Monday, July 5, 2010
June 2010 Currency Exchange Rates: Two Steps Back and Two Forward
The U.S. dollar depreciated in June against two of the three currencies we track: by 0.3 percent against Canada’s “loonie” and 1.3 percent against the yen; but the greenback appreciated by 2.8 percent against the euro. On a trade-weighted index basis, the dollar gained 0.6 percent against a basket of 26 currencies.
Canada: The loonie’s gain against the U.S. dollar occurred despite a stall in economic growth. Real gross domestic product was unchanged in April after seven consecutive monthly increases. A large decline in retail trade and smaller declines in manufacturing and utilities were offset by increases in mining, wholesale trade and, to a lesser extent, the public sector and construction.
Part of the loonie’s support derived from Russia’s addition of the currency to its foreign reserves. Russia's push to diversify reserves "is more a result of their desire to do something in response to the extreme volatility of the dollar and the euro," said Elena Matrosova, a Moscow-based economist at BDO International.

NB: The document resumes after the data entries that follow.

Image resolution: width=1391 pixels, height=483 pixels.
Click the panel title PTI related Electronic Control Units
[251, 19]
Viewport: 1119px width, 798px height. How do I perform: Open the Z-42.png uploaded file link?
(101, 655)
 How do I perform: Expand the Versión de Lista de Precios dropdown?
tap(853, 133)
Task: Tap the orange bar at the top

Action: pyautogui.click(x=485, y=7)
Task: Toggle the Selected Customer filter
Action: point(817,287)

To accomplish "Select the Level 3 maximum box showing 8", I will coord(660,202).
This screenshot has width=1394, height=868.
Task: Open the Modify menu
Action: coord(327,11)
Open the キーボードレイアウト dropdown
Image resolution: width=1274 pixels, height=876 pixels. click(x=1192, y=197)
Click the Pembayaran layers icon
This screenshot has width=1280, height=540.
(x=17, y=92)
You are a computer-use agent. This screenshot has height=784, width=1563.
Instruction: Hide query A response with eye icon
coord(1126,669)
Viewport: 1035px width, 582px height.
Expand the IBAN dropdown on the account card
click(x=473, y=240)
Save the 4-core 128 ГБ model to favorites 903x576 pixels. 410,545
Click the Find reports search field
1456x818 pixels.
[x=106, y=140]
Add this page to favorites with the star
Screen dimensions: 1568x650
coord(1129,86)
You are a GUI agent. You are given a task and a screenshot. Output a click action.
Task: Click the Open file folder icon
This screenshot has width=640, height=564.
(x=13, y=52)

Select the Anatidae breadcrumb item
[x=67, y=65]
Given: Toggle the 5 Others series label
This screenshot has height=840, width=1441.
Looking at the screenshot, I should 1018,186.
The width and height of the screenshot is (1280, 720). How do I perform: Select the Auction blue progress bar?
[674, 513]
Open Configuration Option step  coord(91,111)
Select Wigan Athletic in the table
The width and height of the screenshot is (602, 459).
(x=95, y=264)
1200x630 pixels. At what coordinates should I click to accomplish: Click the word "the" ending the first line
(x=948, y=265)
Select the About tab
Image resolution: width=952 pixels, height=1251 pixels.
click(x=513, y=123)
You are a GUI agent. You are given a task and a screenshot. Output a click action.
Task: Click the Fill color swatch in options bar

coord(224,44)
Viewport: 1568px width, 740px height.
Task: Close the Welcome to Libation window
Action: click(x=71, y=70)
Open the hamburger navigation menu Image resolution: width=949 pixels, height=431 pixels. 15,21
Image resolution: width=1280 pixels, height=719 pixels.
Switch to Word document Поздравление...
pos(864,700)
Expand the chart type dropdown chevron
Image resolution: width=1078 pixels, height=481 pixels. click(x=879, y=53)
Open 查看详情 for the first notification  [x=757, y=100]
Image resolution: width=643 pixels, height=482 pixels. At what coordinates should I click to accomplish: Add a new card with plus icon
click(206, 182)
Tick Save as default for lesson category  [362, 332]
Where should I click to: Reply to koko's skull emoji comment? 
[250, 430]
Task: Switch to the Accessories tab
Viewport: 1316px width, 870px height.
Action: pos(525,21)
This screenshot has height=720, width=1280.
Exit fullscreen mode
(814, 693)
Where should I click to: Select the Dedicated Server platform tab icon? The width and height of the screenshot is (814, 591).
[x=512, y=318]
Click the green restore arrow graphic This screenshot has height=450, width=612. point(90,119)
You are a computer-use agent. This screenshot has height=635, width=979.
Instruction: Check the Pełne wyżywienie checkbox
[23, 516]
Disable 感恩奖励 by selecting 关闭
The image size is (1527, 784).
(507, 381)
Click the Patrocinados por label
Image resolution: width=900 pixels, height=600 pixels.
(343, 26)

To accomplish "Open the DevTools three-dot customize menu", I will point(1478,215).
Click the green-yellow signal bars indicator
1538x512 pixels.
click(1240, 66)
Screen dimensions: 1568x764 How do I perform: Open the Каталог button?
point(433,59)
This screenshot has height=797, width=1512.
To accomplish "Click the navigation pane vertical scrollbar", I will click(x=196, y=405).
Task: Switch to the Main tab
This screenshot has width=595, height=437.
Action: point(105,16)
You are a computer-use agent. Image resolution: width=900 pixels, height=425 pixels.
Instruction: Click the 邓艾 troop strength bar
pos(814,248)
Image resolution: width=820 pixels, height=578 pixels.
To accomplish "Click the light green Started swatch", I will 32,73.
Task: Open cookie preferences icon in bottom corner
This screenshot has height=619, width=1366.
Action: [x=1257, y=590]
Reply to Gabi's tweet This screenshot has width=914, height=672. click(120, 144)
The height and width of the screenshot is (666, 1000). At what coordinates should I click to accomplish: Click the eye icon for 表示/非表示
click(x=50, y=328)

Europe: The euro’s depreciation against the greenback coincided with more bad news for the region – including a downgrade of Greece’s government bond rating to junk status. Concerns over the economic health of the so-called peripheral European nations caused bond yields – particularly those of Greece and Spain – to continue rising.
Not all of the news coming out of the 16-nation euro area is bad, however; a number of statistics are fairly positive. For example, GDP expanded in 1Q2010, and the external trade surplus jumped six-fold in April. The unemployment rate appears to have stabilized (although at an admittedly high 10 percent). Industrial new orders rose for a third consecutive month in April and represented the steepest annual percentage increase since May 2000.
Japan: The yen appears to have benefited from investors running from the euro. Whether that move will ultimately prove to be a wise one remains to be seen. Although the Bank of Japan stated the economy in that country "shows further signs of a moderate recovery, induced by improvement in overseas economic conditions," that recovery apparently still needs another $32.8 billion in new lending. Falling consumer prices, slower-than-expected increases in exports, and a surprising spike in the unemployment rate seem to have spooked the Bank.
China: Because China’s currency does not trade freely against the U.S. dollar, our interest in that country primarily centers around whether it will continue buying U.S. debt. A year after criticizing U.S. fiscal policy as "irresponsible," the answer to that question appears to be “yes” – at least for the time being. China boosted holdings of Treasury notes and bonds by 2.6 percent to $900.2 billion in March and April, after reducing its stake by 6.5 percent from November through February, the longest consecutive monthly declines in a decade.